#### Provided data ####
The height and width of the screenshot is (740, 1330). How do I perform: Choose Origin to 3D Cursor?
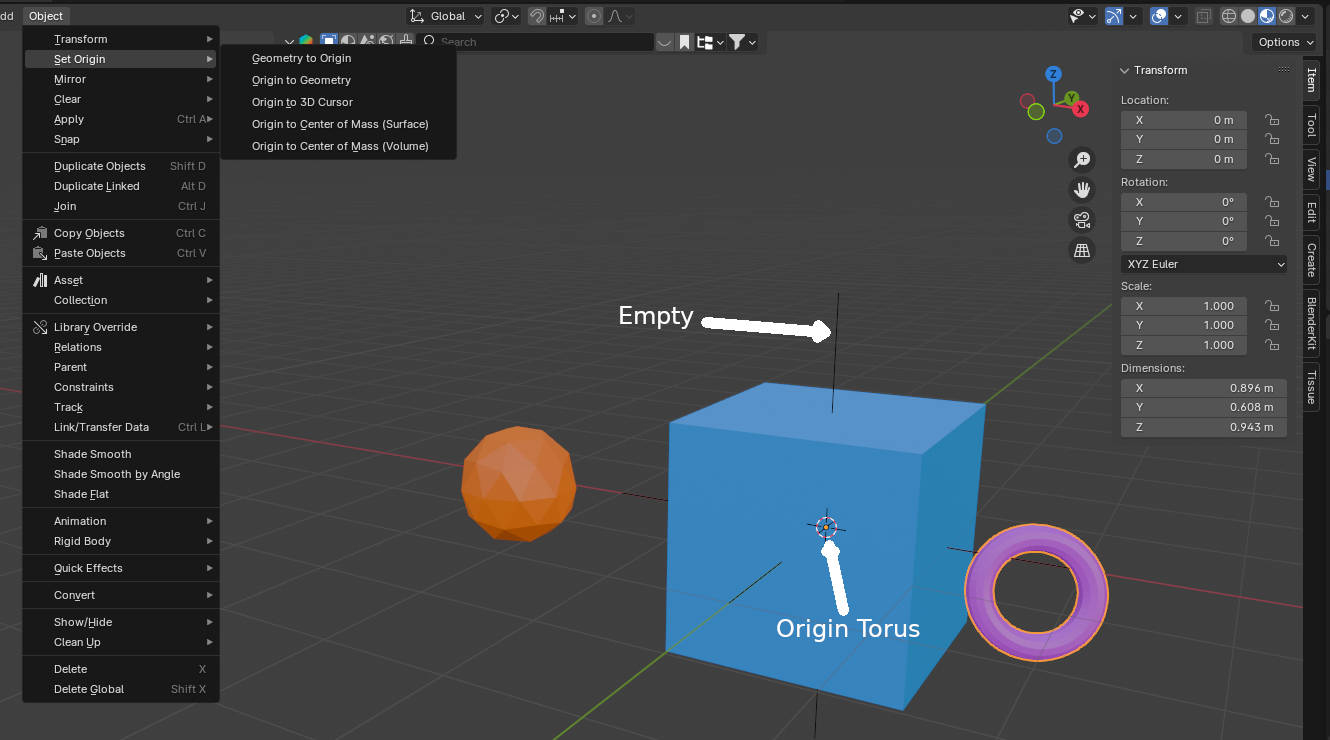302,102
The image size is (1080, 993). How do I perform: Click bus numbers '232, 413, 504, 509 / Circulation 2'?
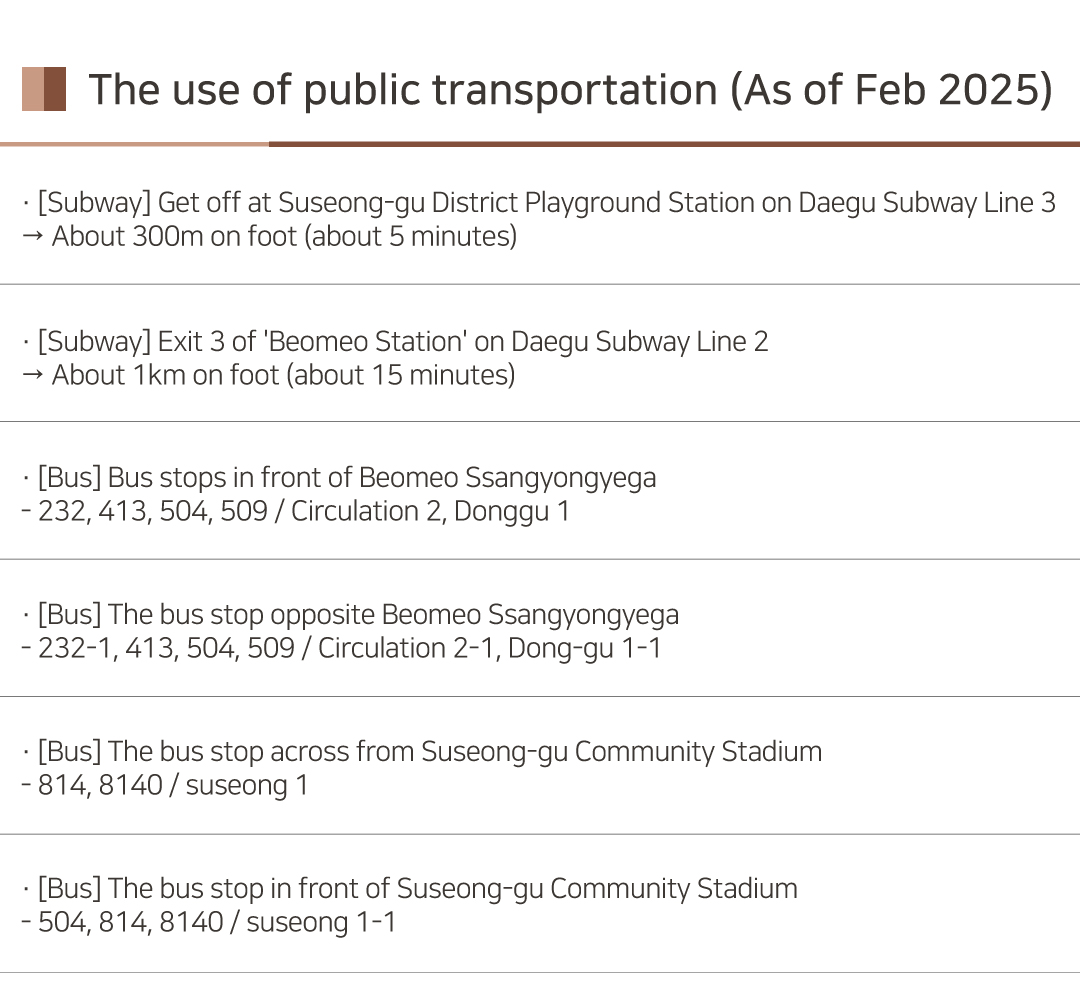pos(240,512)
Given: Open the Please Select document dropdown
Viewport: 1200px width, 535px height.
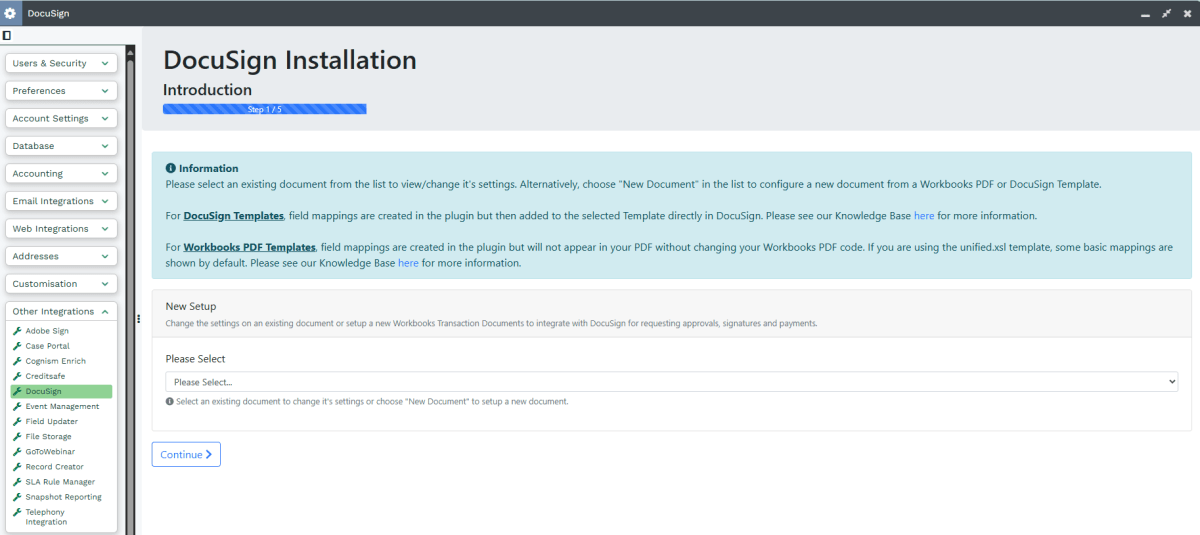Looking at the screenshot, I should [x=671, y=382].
####
**Exercise instructions**: Copy the entries exactly. No pictures.

**Answer to this exercise**:
The height and width of the screenshot is (740, 1330). How do I perform: Choose Origin to 3D Cursor?
302,102
The image size is (1080, 993). How do I perform: Click bus numbers '232, 413, 504, 509 / Circulation 2'?
pos(240,512)
Given: Open the Please Select document dropdown
Viewport: 1200px width, 535px height.
Looking at the screenshot, I should [x=671, y=382].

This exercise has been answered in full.